Eric Vonfeldt, Co-Founder and Co-CEO, Leveller
For as long as there have been movies in Hollywood, it’s been a cliche that Hollywood is a small town. These days, it seems like the town is smaller than ever, as a few giant companies continue to grow earnings, annex competitors, and monopolize audience attention. To take the most obvious example: in the first nine months of 2019, Disney films accounted for forty percent of American domestic box office. That number is likely to rise by the end of the year, as the company continues to release tentpole blockbusters on a monthly, or even bimonthly, basis. Everyone’s in search of the next spinoff-ready TV show, the next franchise cinematic universe, and the next billion-dollar behemoth. These products have a role, but we should expect more from America’s dream factory. Perhaps new technologies may provide a way out.

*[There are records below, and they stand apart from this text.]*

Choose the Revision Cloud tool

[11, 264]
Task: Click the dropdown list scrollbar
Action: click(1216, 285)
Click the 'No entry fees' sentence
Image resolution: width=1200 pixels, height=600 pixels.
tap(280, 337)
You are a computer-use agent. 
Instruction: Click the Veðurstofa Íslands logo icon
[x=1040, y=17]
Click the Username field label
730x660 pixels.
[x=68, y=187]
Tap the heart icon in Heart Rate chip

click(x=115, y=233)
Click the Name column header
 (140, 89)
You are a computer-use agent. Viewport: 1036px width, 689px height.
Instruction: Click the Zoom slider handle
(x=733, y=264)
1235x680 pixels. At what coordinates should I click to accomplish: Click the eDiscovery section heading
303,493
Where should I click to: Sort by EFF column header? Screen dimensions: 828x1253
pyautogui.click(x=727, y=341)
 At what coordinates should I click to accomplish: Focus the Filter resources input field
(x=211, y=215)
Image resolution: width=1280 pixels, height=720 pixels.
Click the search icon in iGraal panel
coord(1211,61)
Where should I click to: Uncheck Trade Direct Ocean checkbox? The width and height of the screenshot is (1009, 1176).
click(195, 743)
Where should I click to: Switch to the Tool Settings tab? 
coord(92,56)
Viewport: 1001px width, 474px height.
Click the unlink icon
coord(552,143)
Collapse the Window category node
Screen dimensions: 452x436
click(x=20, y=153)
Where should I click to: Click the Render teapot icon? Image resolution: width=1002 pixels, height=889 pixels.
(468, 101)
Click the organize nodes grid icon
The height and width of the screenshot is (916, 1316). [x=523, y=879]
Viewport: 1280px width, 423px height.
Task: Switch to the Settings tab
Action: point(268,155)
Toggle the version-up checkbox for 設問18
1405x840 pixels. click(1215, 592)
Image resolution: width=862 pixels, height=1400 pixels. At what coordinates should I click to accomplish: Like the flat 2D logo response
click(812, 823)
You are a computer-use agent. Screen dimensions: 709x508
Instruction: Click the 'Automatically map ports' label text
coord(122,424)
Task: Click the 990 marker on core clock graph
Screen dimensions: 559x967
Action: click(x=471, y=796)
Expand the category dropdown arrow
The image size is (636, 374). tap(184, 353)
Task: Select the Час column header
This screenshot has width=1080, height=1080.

The warning signs have been present for years. In 2014, FlavorWire reported on “The Death of Mid-Budget Cinema” and the damage the pursuit of the blockbuster inflicted on the art of the motion picture. Hollywood accountants, it seems, no longer have enough time or attention for anything that costs under nine figures. This may be good for bottom lines — provided the films aren’t flops on the level of Gemini Manor Dark Phoenix— but they’re not great for culture. There are some stories that creators need to tell and that audiences need to see that don’t require hundreds of millions of dollars spent in production and earned in ticket sales. It’s essential that we find a way forward for these stories, whatever they may be, in an industry seemingly intent on moving to generic crowd-pleasers.
Crowdfunding has occasionally helped creators find backing for projects that executives wouldn’t greenlight, but it has its drawbacks. In 2016, the Czech filmmaker Jan Švankmajer used IndieGoGo to raise money for a planned final film, Insects. Švankmajer’s surreal and occasionally transgressive animation has been praised by critics the world over, but no traditional financer was willing to give a few hundred thousand dollars for the creation of a new movie. In about a month, Švankmajer raised over $300,000, but much of the money he raised didn’t go directly to the filmmaking process. There were likely fees to pay the platform, advisors who helped Švankmajer’s team craft their appeal, and costs for the production and distribution of backer rewards.
The backers of Insects received rewards for their contribution, ranging from downloads of the new film to Blu-Rays of previous Švankmajer works to taxidermy insects used in the production, but they have no lasting financial stake in Insects’ success. Had, by some fluke, the film become a hit, backers wouldn’t have had any financial involvement: They wouldn’t have received dividends or royalties or licensing fees. Their name might appear deep into the film’s credits, but no credit would accrue to their bank account. Of course, implementing profit-sharing across hundreds or thousands of international contributors would be an accounting nightmare.
Even considering the limitations of traditional crowdfunding, we have to consider that Švankmajer was an established artist at the end of his career. During the fundraising for Insects, he received endorsements from avant-garde luminaries like the Brothers Quay and mainstream filmmakers like Best Picture winner Guillermo del Toro and Nightmare Before Christmas director Henry Selick. A young filmmaker or scriptwriter with few industry contacts and a short CV would be unlikely to succeed in a fame- and renown-driven environment like IndieGoGo. And while young or marginalized filmmakers might be able to offer their supporters eternal gratitude, they might be hard-pressed to craft backer rewards that would entice anyone beyond their friends and their immediate family.
It might seem that crowdfunding isn’t a solution to Hollywood’s abandonment of new voices and smaller stories, but new technology may make crowdfunding, or more properly crowdinvesting, viable. Blockchain or distributed ledger technology came to public prominence through its association with cryptocurrency, but central innovations like decentralized ledgers and self-executing smart contracts have substantial implications for accounting. By automating processes like fund distribution, blockchains with smart contracts could make genuine crowdinvesting possible by reducing administrative overhead to almost nothing. If your name appears in the credits, credit will appear in your bank account.
As the streaming wars continue and merger follows merger, it makes sense to worry about the formation of media oligarchies. Big businesses want big profits from big productions; they may not want stories that don’t seek to be the next Game of Thrones, the follow-up to Stranger Things, or the heir apparent to Star Wars. Not every new creator wants to make the world’s biggest franchise, and many diverse and marginalized audiences may not much care for tomorrow’s blockbusters. Thankfully, new technology provides us — the “crowd” — with ways to ensure that we hear the many new, challenging, and inspiring stories that are waiting to be told. Many projects have little hope for a traditional Hollywood greenlight. That’s OK. We, the audience, can give a greenlight ourselves.